Lewandowski ostro o polskim szkoleniu. Wskazał największy problem
Robert Lewandowski jest niewątpliwie jednym z najlepszych zawodników w całej historii polskiego futbolu. W rozmowie z Bogdanem Rymanowskim wypowiedział się na temat szkolenia zawodników w naszym kraju.
Obecnie niewielu reprezentantów Polski ma pewne miejsce w topowym europejskim klubie. Robert Lewandowski od lat jest pod tym względem jednym z wyjątków.
Próżno jednak szukać klasowego zastępcy dla "Lewego" na środku ataku kadry. Na zawodnika tego kalibru być może będziemy musieli czekać przez wiele lat.
W rozmowie z Bogdanem Rymanowskim "Lewy" w dosadny sposób wypowiedział się na temat polskiego szkolenia. Wskazał, gdzie jego zdaniem leży główny problem.
- Ostatnio mój znajomy wysłał do mnie filmik swojego syna, który strzelił cztery bramki w jednym meczu. Wysłał mi filmik i mówi: "Zobacz, jak to wygląda twoim okiem". Odpowiedziałem: "Pewnie ciężko mi będzie określić, ale wyślij". Obejrzałem i pytam go: "Twój syn gra w swoim roczniku? Dlaczego on nie gra ze starszymi?". On był bardzo wyrośnięty, o głowę wyższy, jak nie więcej od reszty - powiedział Lewandowski.
- Jeśli pytasz, co ja o tym myślę, to powinieneś porozmawiać z trenerem, aby go wysłał do rocznika, który będzie mu równy fizycznie.
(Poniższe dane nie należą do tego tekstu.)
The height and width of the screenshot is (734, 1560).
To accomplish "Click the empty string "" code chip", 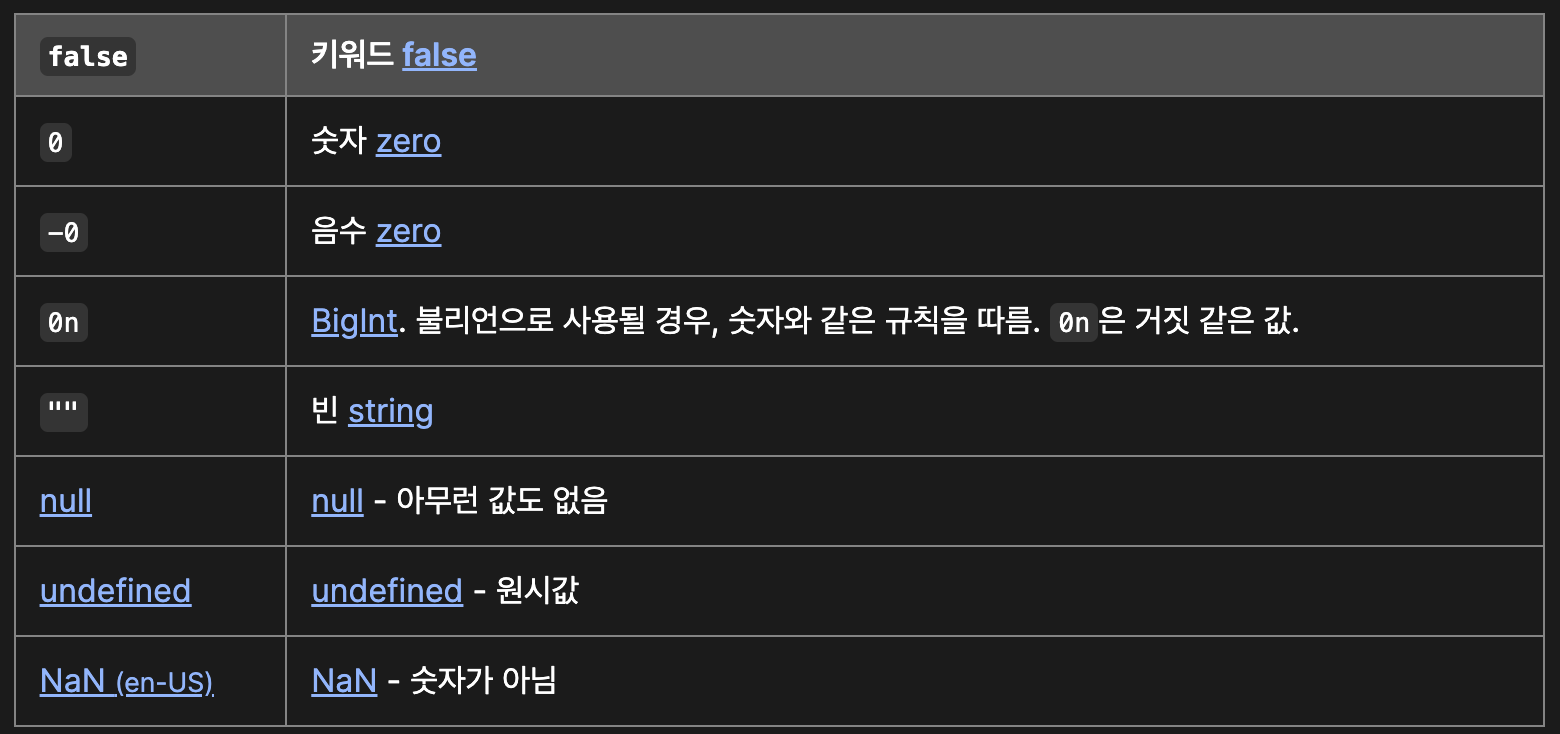I will pyautogui.click(x=64, y=412).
Trener powiedział mu że oni mają taki pomysł, że szukają mocnej "9"... Ja w śmiech, mówię: "Serio? W tym wieku? Akademia, która ma szkolić zawodników piłkarsko, już stawia na zawodników większych fizycznie?" - dziwił się.
- To jest typowe szkolenie pod wynik. Ja się nie dziwię, że jeśli w Polsce jest taka presja na wynik, to my nie możemy dobrze wyszkolić piłkarza. Jeśli szef akademii mówi, że potrzebuje mocnej "9" w wieku 12 lat, to daje mi to dużo odpowiedzi, dlaczego w Polsce jest tak, a nie inaczej - skwitował.